Examiné el asunto a la luz de aquel nuevo enfoque. Siempre había querido presenciar uno de esos campeonatos mundiales, pero nunca había podido costearme el viaje. En ese momento me daba cuenta de que, gracias al título y a sus ventajas, podía hacerlo si me venía en gana. Lo más sorprendente de todo era que nunca se me había ocurrido. Acostumbrarse a la idea de que uno nada en la abundancia siempre requiere su tiempo.

—¿Qué distancia hay de Chicago a Hollywood?

—Poco más de dos días de viaje, según creo.

—Entonces, no se hable más —dije—. Trato hecho. No creo que consiga hacer cambiar al bueno de Eggy, pero iré a verlo.

—Excelente.

Hubo un silencio y presentí que quedaba algo más.

—Y… eh… Reginald.

—¿Sí?

—¿Tendrás cuidado?

—¿Cuidado?

El viejo Plimsoll tosió y se puso a juguetear nerviosamente con una cédula de pago por arrendamiento en feudo.

—En lo que a ti concierne, quiero decir. Como muy bien decías hace un momento, esas mujeres de Hollywood cuentan con no pocos atractivos personales…

Me reí de buena gana.

—¡Por el amor de Dios! —exclamé—. Pero si ni una sola chica me va a mirar.

Aquel comentario pareció zaherir el respeto que sentía por la familia y frunció el entrecejo de un modo reprobador.

—Eres el conde de Havershot.

—Ya lo sé, pero aún así…

—Y, si no me equivoco, las chicas ya te han mirado alguna que otra vez en el pasado.

Sabía a qué se refería. Hacía un par de años, estando en Cannes, me había prometido con una chica llamada Ann Bannister, una periodista estadounidense que pasaba las vacaciones allí y como, en aquella época, yo ya era el candidato más probable al título, el incidente había despertado una cierta inquietud en las ramas más rancias de la familia. Cuando el compromiso se rompió, creo que hubo un suspiro de alivio general.

—Los Havershot han sido siempre gente sumamente impresionable e impulsiva. En vosotros, el corazón rige la cabeza. De modo que…

—Oh, está bien. Iré con cuidado.

—Siendo así, no tengo más que decir. Verbum… ah… sapienti satis. ¿Estás de acuerdo con zarpar hacia Hollywood tan pronto como te sea posible?

—Inmediatamente —le dije.

El miércoles zarpaba un barco, de modo que metí a toda prisa un cuello y un cepillo de dientes en el equipaje y me embarqué.

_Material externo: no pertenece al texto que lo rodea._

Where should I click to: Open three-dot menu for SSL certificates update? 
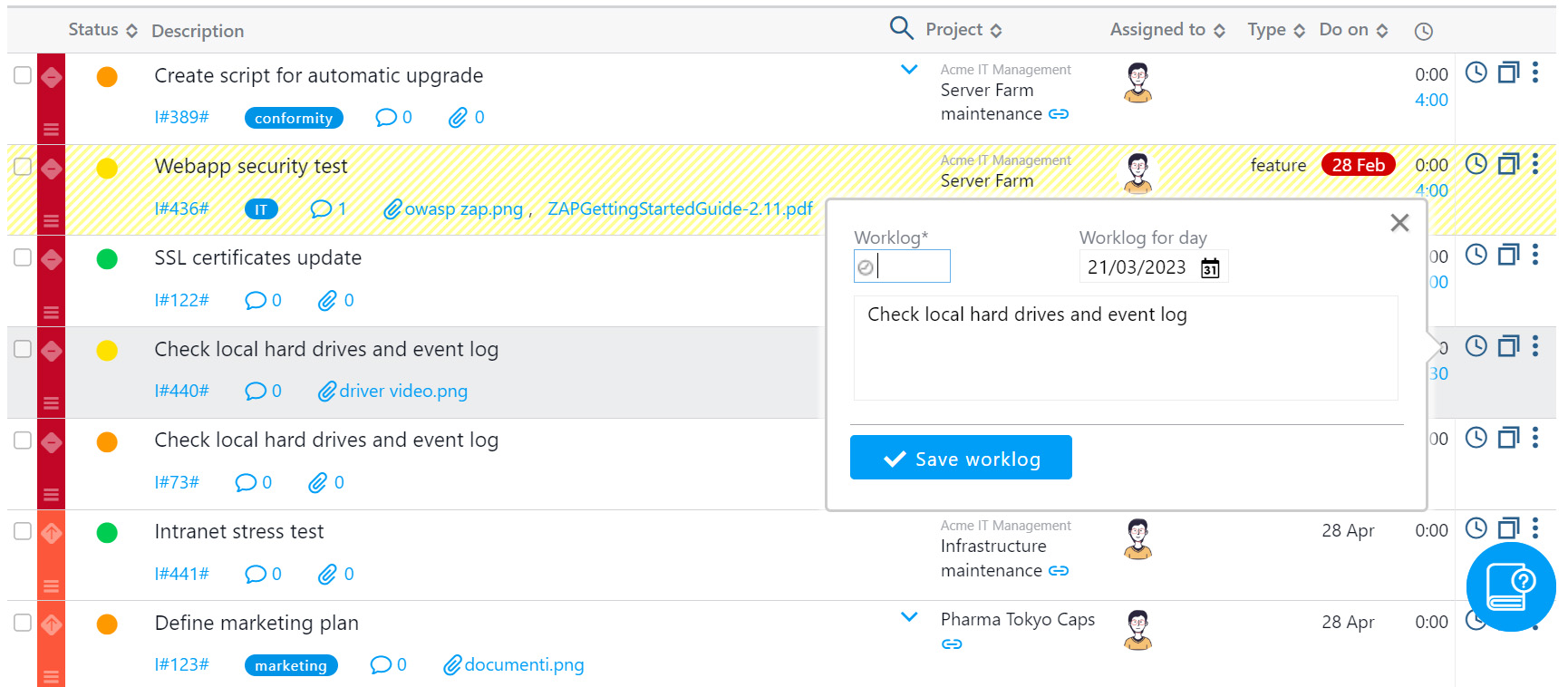(x=1534, y=255)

Tras una breve estancia en Nueva York y un par de días en Chicago, tomé el tren hacia Los Ángeles, que atravesaba a toda velocidad lo que, creo, se llama Illinois.

Y fue precisamente la segunda mañana de viaje, mientras estaba sentado fuera en el vagón mirador, fumando tranquilamente una pipa y pensando en eso y en aquello, cuando April June surgió en mi vida.

La impresión general fue como si me hubiese tragado seis peniques de dinamita y alguien los hubiera hecho estallar dentro de mí.